Tasks to carry out:
1 > From the news excerpt on government funds and barred banks, list every hyphenated compound word.
2 > Translate this sentence from the news excerpt on government funds and barred banks into Spanish: "Authorities have clarified that these findings remain under investigation, and further action will depend on the outcome of the audit and the response from the concerned banks."
3 > Pick up the news excerpt on government funds and barred banks after its last sentence and write its next paragraph.

Document segment:

>>>

Officials explained that the move was precautionary, aimed at safeguarding public funds and ensuring strict adherence to treasury guidelines. Departments have been instructed to immediately shift operational accounts and future transactions to empanelled public sector banks and other approved financial institutions. A compliance report has been sought from all administrative secretaries to confirm that no government funds remain parked with the barred banks beyond the stipulated timeframe.
Investigations and Preliminary Findings
According to officials familiar with the matter, preliminary inquiries revealed discrepancies in certain government-linked accounts at a Chandigarh branch. While the full extent of the issue is under forensic audit, early estimates suggest irregularities involving significant sums. Authorities have clarified that these findings remain under investigation, and further action will depend on the outcome of the audit and the response from the concerned banks.
In addition, officials noted systemic lapses in how surplus funds were managed. Some banks allegedly failed to follow instructions regarding placement of deposits, retaining money in low-interest accounts instead of higher-yield instruments. This practice, under review, may have caused avoidable losses to the state exchequer.

<<<

Rows from a dataset:

>>>

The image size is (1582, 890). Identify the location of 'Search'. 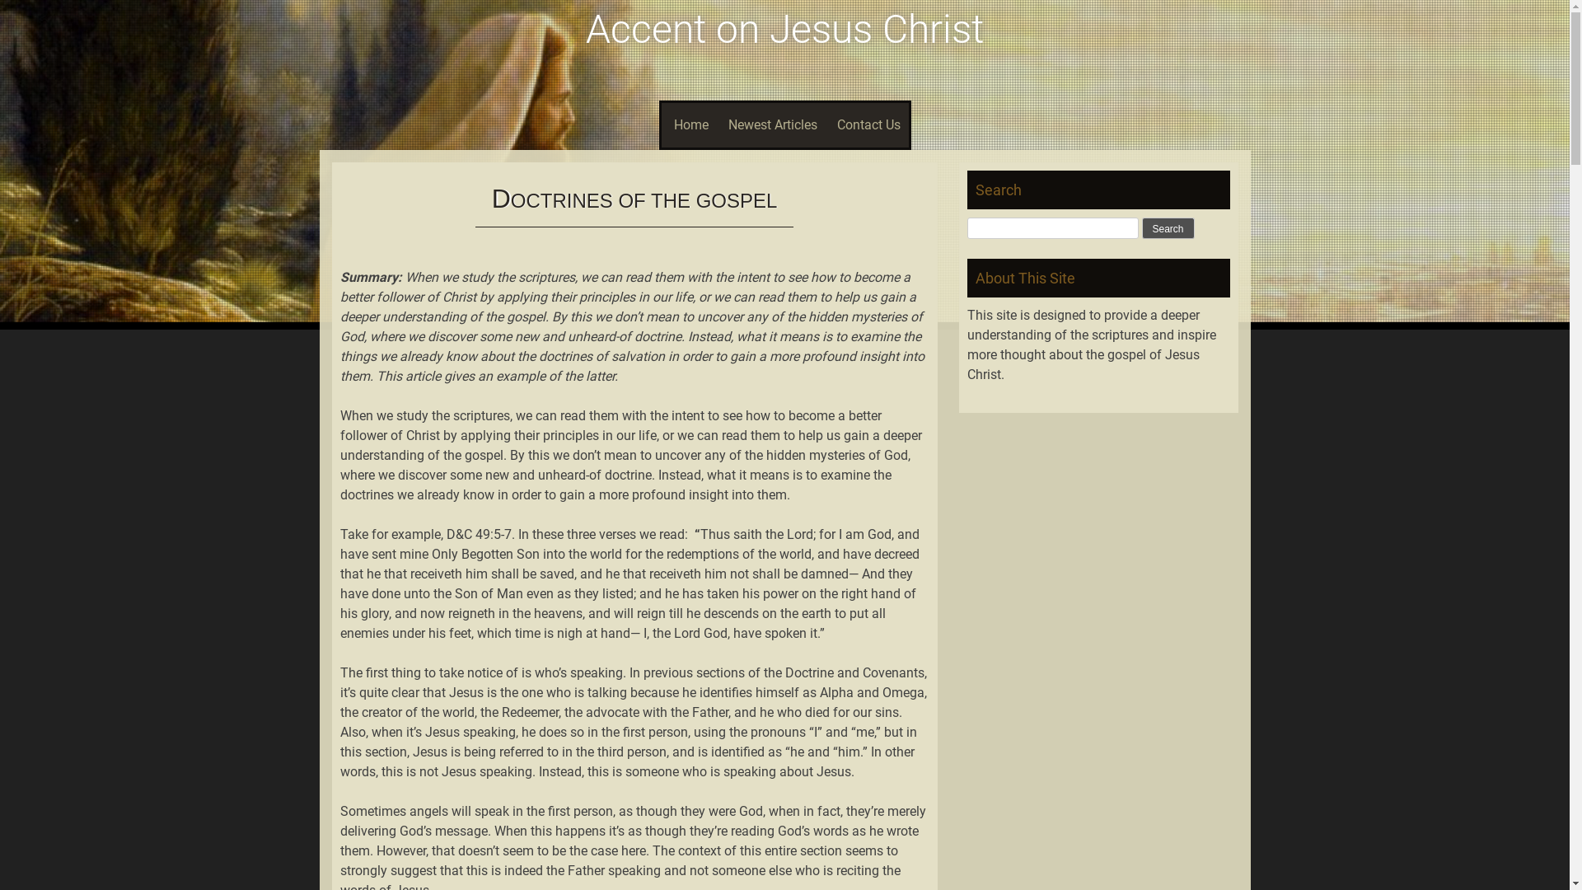
(1166, 228).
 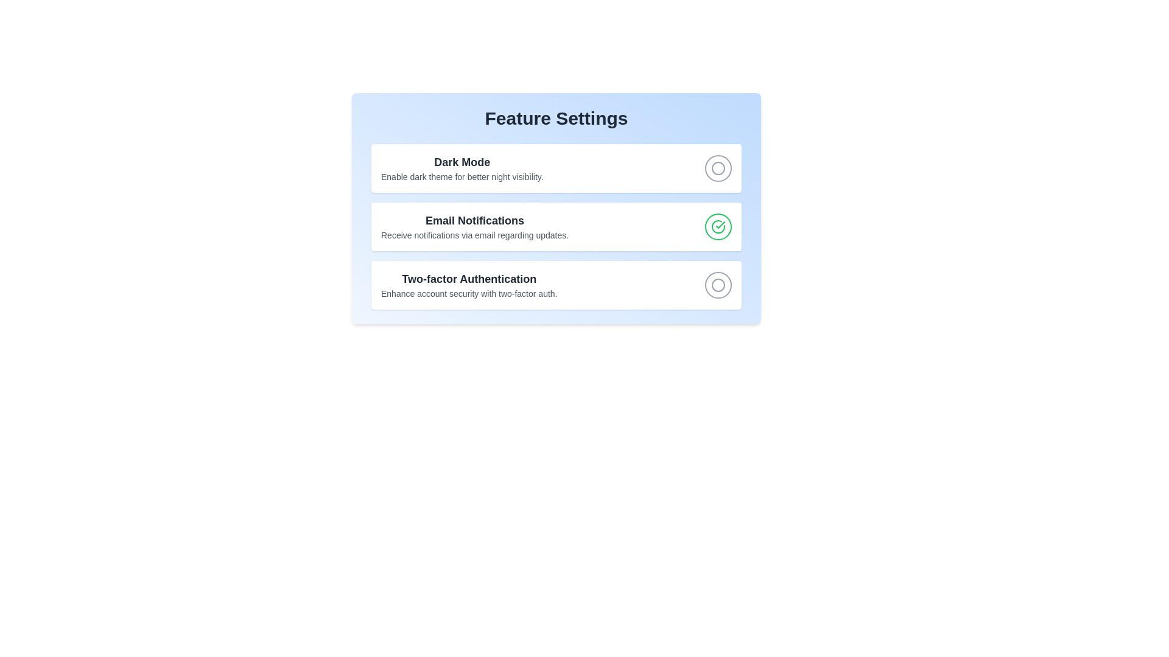 What do you see at coordinates (474, 227) in the screenshot?
I see `the informational text group explaining email notifications, located in the 'Feature Settings' section between 'Dark Mode' and 'Two-factor Authentication'` at bounding box center [474, 227].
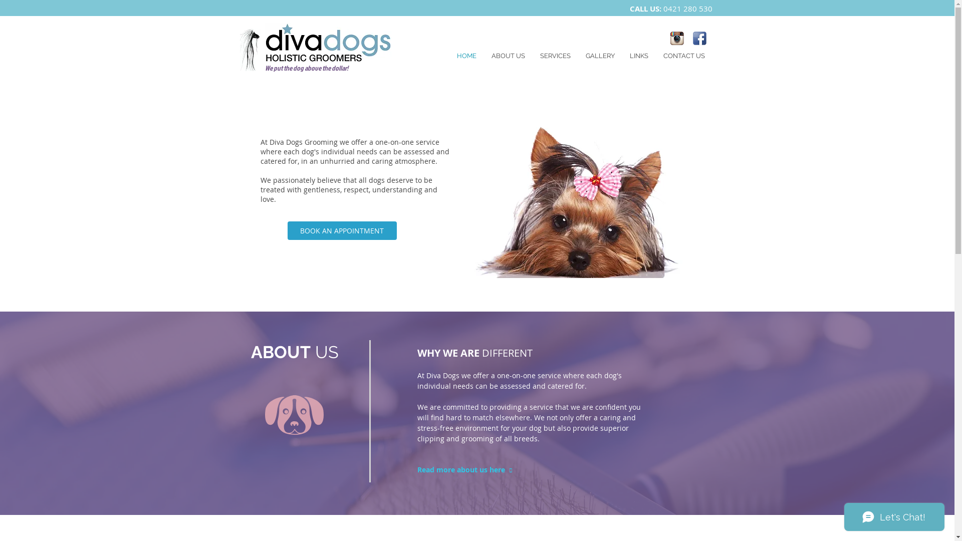 This screenshot has height=541, width=962. Describe the element at coordinates (466, 56) in the screenshot. I see `'HOME'` at that location.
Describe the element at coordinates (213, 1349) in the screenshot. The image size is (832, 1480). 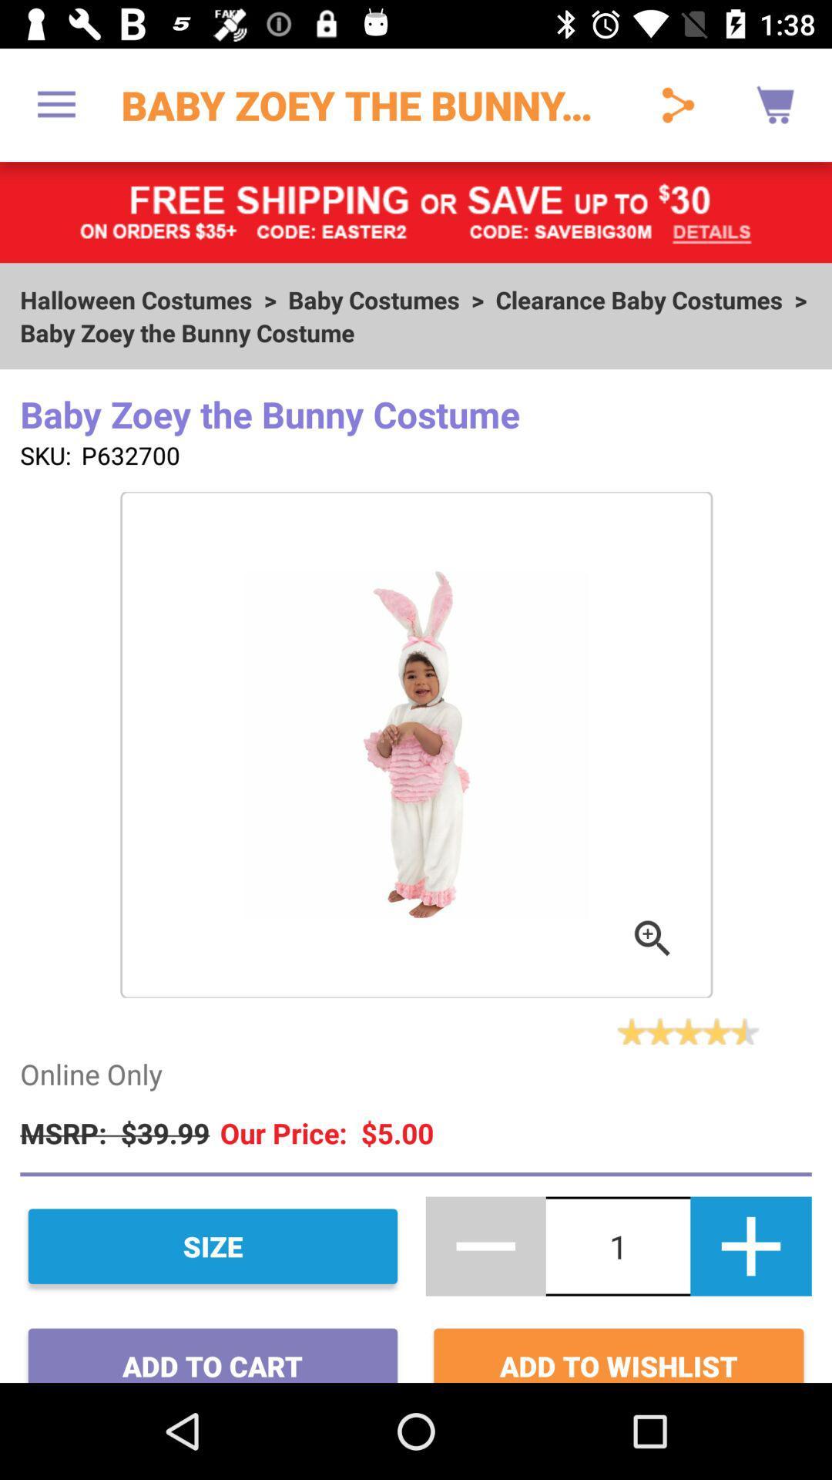
I see `add to cart` at that location.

<<<

Responses:
1 > government-linked, low-interest, higher-yield

2 > Las autoridades han aclarado que estos hallazgos siguen bajo investigación y que las medidas posteriores dependerán del resultado de la auditoría y de la respuesta de los bancos implicados.

3 >
Strengthening Fiscal Discipline
The finance department has emphasized that the decision does not affect individual customers of the banks and applies strictly to government accounts. As part of broader fiscal reforms, new directives mandate that nationalized banks be prioritized for state operations. Any proposal to open accounts with private sector lenders will now require explicit approval from the finance department.
Departments have been given until March 31, 2026, to complete a full audit and reconciliation of their holdings. A formal compliance report is due in early April to ensure that all public money has been safely transitioned and that new oversight measures are fully operational.
Key Facts Summary
- Action Taken: Haryana government bars two private sector banks from handling state accounts.
- Reason: Compliance concerns and preliminary discrepancies under forensic audit.
- Scope: Applies only to government accounts, not individual customers.
- Policy Shift: Nationalized banks prioritized; private bank use requires special approval.
- Deadline: March 31, 2026, for reconciliation and transition of funds.